Comparison between force and ultrasound image-based controller for autonomous ultrasound acquisition during varying tissue stiffnesses

MSc assignment

The MURAB project combines pre-operative high-quality MR images, which provide excellent soft tissue imaging, with robotic-guided intraoperative ultrasound images to perform biopsies of breast tissue with possible cancer lesions. The precision and quality of the biopsy are dependent on the fusion between ultrasound and MRI. However, after the MR volume is acquired, the patient is moved, which may result in an error between the shape of the breast during the MR imaging and the robotic-guided ultrasound imaging.

The goal of the research is to optimize ultrasound acquisition during the scanning of a target area. An optimal ultrasound image should satisfy two conditions: first, the images should be acquired using a low contact force between the ultrasound probe and the tissue to minimize tissue deformation; and second, the contact surface of the ultrasound probe should be large enough to scan the target area in a reasonable amount of time. To satisfy these conditions, a force feedback controller is being developed, which will ensure that the force is minimized while the contact surface area is sufficient, using force and torque readings obtained from a force sensor.

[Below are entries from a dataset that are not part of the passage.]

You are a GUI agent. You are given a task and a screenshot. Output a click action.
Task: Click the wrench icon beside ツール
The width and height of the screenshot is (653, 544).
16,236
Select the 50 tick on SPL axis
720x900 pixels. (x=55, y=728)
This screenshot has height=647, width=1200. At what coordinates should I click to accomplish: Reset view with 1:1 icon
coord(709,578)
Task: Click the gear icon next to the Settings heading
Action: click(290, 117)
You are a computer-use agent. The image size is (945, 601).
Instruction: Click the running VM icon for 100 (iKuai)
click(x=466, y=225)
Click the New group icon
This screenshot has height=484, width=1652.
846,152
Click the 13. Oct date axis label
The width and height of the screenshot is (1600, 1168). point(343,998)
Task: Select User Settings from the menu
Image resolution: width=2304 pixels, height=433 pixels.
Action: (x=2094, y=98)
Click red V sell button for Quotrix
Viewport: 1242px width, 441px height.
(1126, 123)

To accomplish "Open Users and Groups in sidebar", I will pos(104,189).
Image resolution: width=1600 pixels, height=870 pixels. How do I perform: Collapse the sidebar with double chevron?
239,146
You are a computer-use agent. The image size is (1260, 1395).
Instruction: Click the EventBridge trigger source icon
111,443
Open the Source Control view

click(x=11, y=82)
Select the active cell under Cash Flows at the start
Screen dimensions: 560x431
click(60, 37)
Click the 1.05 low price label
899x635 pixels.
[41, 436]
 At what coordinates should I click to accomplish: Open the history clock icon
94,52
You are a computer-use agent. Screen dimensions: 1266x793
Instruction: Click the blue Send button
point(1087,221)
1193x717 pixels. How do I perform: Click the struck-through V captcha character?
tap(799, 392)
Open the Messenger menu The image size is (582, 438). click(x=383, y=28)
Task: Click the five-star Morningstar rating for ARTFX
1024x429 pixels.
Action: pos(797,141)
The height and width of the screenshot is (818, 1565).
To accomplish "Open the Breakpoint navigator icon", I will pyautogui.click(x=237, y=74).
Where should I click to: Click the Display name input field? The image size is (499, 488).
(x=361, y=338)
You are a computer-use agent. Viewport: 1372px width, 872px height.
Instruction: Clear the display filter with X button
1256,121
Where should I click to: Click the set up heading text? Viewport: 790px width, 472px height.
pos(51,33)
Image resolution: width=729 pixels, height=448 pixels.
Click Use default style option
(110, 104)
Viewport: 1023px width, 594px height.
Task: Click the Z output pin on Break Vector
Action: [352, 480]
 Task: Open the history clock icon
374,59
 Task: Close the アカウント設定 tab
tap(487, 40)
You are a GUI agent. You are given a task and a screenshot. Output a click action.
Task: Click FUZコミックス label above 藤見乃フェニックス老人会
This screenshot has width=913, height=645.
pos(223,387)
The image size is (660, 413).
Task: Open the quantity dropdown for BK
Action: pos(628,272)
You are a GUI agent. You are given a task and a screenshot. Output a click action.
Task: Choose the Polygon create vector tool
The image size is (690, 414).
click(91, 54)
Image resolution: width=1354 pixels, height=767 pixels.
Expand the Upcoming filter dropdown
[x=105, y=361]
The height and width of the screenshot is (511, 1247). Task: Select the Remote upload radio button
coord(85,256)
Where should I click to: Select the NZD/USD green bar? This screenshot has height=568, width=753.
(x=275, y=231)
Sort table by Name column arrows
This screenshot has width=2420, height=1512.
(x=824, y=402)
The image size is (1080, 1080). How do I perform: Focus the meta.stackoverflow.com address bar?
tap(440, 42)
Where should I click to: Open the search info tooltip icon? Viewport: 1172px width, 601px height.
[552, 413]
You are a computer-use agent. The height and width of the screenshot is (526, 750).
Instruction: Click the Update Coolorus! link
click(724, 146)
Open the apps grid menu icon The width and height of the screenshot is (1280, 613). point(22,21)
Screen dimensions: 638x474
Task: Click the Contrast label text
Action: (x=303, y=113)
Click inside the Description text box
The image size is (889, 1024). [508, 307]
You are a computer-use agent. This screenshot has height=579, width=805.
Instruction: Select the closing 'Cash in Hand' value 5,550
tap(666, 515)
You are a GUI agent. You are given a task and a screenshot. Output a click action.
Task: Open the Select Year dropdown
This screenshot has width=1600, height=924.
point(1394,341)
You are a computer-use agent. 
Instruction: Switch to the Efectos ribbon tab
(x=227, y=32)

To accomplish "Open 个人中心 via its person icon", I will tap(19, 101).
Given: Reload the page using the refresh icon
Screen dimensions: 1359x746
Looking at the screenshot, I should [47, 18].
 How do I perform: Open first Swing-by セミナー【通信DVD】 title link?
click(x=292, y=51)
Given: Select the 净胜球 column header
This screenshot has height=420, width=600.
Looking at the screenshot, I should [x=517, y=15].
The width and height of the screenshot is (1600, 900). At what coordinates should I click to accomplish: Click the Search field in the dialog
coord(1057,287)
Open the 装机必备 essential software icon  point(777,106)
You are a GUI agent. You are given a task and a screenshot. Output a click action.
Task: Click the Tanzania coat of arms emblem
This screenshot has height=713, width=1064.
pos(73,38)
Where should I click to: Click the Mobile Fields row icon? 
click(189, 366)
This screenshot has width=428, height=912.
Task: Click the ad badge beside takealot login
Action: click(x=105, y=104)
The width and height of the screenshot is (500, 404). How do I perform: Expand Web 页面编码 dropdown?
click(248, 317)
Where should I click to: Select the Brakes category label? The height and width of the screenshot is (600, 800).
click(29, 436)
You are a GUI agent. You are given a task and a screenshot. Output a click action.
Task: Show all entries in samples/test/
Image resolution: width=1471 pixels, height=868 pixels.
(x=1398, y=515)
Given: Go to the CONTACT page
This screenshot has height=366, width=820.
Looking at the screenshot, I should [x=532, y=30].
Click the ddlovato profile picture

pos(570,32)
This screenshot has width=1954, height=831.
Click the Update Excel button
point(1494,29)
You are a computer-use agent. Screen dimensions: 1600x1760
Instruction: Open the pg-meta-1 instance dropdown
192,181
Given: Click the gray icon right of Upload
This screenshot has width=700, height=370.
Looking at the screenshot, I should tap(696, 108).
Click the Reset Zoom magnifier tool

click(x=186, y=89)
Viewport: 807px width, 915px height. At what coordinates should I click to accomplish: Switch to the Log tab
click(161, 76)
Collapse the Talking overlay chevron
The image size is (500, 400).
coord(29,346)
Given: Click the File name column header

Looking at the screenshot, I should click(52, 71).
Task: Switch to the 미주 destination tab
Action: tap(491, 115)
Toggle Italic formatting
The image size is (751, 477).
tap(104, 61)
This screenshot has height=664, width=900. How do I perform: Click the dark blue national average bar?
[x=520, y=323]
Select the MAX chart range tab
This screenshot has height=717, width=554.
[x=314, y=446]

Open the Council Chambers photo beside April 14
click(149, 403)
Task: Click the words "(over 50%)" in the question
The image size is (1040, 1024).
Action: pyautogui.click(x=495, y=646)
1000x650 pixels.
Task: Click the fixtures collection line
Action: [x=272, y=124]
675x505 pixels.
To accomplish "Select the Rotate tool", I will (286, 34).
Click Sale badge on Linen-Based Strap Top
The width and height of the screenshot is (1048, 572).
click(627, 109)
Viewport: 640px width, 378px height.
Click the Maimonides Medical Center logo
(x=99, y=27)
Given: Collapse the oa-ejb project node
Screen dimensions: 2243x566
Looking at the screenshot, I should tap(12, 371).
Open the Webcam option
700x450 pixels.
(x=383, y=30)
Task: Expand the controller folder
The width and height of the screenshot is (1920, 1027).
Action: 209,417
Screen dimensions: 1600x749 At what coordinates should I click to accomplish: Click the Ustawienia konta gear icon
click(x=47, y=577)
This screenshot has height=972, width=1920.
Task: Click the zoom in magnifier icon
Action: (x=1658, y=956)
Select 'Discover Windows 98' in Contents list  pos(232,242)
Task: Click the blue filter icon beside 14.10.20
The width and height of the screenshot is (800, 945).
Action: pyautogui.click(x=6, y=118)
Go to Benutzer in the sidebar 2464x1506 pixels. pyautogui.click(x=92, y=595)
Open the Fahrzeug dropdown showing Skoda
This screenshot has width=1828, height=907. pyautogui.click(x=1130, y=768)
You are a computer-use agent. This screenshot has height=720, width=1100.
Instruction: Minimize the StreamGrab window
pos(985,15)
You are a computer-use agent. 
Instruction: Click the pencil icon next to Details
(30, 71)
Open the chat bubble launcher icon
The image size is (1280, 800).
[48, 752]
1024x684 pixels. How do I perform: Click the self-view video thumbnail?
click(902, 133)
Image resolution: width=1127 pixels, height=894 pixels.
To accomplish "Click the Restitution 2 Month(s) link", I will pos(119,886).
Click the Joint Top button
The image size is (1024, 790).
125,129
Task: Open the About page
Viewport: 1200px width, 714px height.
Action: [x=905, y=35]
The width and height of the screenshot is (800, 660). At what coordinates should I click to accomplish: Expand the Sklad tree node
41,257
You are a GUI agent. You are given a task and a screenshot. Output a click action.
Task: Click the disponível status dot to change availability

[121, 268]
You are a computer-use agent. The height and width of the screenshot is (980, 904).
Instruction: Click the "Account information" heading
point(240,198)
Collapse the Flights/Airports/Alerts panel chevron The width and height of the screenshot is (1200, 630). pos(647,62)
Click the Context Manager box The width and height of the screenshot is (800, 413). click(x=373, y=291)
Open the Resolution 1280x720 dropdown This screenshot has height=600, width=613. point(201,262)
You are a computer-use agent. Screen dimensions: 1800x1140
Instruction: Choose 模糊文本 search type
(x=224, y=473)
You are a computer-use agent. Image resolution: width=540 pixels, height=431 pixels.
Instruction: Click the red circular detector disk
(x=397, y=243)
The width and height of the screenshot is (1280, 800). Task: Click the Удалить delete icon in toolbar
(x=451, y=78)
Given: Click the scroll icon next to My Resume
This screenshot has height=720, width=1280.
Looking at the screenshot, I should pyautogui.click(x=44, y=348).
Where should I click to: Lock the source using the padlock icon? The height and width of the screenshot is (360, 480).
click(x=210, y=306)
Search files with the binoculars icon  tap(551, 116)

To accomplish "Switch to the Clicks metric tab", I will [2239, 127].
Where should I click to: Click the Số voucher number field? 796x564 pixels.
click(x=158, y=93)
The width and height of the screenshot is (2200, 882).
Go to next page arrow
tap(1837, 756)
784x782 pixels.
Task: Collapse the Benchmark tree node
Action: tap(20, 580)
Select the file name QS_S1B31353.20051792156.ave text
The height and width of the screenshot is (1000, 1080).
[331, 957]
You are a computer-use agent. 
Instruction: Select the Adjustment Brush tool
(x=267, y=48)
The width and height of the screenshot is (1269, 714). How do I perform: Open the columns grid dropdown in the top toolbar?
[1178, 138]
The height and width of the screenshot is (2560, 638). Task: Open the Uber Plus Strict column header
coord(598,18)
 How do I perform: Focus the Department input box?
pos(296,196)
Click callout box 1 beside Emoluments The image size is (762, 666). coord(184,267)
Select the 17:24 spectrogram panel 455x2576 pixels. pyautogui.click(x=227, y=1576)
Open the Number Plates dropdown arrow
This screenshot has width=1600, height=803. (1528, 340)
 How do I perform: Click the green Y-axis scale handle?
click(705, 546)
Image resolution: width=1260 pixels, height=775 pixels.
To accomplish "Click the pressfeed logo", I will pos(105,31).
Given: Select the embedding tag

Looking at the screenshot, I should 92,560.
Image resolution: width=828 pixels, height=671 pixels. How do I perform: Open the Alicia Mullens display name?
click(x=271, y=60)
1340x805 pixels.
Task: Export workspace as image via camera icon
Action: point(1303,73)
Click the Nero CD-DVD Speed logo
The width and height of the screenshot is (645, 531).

The force sensor is placed in the end effector of a KUKA robotic arm, and the ultrasound probe is attached to the sensor plate. The force sensor will detect the forces applied at the transducer and use them in the robotic control loop to minimize the contact forces while satisfying the conditions mentioned above. In addition, a comparison between the force feedback controller and the currently used confidence-driven controller will be carried out.

To conduct this comparison, phantom models of varying compliances, which simulate different tissues, will be used, and ultrasound scanning will be performed using both controllers. The obtained results will be analysed to evaluate the performance of each controller in different tissues and to identify which controller is more suitable for each tissue.